= Task directions =
From the records, return each line that has the word "dropdown" in it.

= Given data =
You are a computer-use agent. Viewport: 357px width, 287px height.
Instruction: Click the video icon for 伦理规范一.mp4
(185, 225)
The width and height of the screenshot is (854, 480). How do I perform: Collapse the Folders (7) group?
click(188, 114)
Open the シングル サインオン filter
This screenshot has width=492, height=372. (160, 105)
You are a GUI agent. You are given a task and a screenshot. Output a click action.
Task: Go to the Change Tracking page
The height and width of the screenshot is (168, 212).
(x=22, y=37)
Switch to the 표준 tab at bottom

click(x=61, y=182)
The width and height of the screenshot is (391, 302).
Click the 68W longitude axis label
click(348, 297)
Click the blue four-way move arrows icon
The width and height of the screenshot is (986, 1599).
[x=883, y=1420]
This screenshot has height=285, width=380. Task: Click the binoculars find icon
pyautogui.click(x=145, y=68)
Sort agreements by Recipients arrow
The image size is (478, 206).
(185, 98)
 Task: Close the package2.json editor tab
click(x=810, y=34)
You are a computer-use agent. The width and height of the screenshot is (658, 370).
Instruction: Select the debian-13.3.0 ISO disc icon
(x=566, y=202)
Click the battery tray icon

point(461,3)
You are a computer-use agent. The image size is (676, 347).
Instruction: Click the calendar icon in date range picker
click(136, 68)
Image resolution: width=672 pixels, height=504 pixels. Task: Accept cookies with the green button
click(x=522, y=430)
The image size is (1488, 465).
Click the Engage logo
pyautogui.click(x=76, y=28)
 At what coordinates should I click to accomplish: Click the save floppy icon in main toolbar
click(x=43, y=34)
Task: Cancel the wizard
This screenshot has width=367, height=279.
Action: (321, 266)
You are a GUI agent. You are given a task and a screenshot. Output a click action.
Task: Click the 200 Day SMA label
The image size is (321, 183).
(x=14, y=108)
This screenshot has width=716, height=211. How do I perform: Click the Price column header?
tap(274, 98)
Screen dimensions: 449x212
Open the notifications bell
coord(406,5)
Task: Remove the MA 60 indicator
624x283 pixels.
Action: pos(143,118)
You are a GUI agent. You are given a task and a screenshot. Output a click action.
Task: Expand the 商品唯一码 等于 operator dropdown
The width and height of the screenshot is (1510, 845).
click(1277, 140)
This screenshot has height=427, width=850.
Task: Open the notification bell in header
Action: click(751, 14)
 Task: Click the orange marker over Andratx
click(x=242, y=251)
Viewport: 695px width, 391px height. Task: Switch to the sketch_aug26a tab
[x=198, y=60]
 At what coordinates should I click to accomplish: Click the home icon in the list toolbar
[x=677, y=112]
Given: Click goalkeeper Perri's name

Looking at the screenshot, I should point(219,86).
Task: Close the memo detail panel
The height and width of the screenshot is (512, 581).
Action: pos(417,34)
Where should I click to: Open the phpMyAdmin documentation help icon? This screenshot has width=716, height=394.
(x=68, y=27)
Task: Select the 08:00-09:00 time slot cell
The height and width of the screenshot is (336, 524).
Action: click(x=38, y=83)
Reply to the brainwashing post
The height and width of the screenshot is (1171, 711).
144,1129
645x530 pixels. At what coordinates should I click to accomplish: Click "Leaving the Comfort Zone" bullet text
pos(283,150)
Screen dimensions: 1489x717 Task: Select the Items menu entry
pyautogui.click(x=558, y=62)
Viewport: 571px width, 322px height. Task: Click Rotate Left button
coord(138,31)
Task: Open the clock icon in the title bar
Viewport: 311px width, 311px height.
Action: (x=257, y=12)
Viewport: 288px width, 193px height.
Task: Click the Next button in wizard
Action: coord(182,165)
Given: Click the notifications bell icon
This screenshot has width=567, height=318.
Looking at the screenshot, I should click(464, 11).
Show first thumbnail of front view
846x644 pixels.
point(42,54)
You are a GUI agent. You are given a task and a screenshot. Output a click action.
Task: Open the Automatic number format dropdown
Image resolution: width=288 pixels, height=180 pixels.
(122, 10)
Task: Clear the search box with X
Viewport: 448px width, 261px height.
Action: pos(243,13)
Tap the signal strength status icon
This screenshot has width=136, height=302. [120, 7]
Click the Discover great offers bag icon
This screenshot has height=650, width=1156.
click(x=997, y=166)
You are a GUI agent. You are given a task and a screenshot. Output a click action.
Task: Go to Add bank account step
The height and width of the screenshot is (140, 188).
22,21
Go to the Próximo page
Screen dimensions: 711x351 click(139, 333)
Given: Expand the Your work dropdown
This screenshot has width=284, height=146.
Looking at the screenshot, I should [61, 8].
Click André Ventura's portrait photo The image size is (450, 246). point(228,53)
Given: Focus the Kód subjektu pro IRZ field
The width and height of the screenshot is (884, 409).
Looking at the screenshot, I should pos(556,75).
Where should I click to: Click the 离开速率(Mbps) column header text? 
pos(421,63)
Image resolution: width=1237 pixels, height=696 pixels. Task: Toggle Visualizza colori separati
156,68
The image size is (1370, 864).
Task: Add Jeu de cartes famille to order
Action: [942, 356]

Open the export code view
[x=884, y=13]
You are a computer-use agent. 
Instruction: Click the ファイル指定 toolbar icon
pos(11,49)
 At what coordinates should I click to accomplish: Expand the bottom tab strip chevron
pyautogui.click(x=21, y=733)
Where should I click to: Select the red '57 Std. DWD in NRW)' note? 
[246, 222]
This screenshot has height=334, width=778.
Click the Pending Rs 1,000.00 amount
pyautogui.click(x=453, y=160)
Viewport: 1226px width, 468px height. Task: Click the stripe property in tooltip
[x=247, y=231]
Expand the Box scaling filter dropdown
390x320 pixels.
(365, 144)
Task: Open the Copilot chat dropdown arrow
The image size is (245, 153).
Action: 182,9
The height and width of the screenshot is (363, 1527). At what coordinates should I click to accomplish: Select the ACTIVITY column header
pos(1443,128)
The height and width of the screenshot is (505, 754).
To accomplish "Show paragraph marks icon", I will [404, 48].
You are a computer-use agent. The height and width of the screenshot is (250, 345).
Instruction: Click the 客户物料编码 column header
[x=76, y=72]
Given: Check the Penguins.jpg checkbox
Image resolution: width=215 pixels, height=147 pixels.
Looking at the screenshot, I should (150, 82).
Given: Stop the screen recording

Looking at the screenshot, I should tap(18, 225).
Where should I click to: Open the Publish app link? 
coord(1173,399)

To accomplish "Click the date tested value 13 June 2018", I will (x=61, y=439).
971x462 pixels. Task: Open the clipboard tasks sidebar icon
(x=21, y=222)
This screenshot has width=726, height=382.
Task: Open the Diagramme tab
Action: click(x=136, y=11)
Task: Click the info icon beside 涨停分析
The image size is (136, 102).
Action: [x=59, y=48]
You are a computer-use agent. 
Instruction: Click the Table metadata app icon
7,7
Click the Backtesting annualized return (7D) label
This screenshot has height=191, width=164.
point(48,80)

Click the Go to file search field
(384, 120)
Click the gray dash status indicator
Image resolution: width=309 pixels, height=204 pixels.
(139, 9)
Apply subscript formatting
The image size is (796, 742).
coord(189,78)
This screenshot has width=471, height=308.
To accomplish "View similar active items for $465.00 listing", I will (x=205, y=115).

= Output of the task =
Task: Expand the 商品唯一码 等于 operator dropdown
Task: Open the Automatic number format dropdown
Given: Expand the Your work dropdown
Expand the Box scaling filter dropdown
Task: Open the Copilot chat dropdown arrow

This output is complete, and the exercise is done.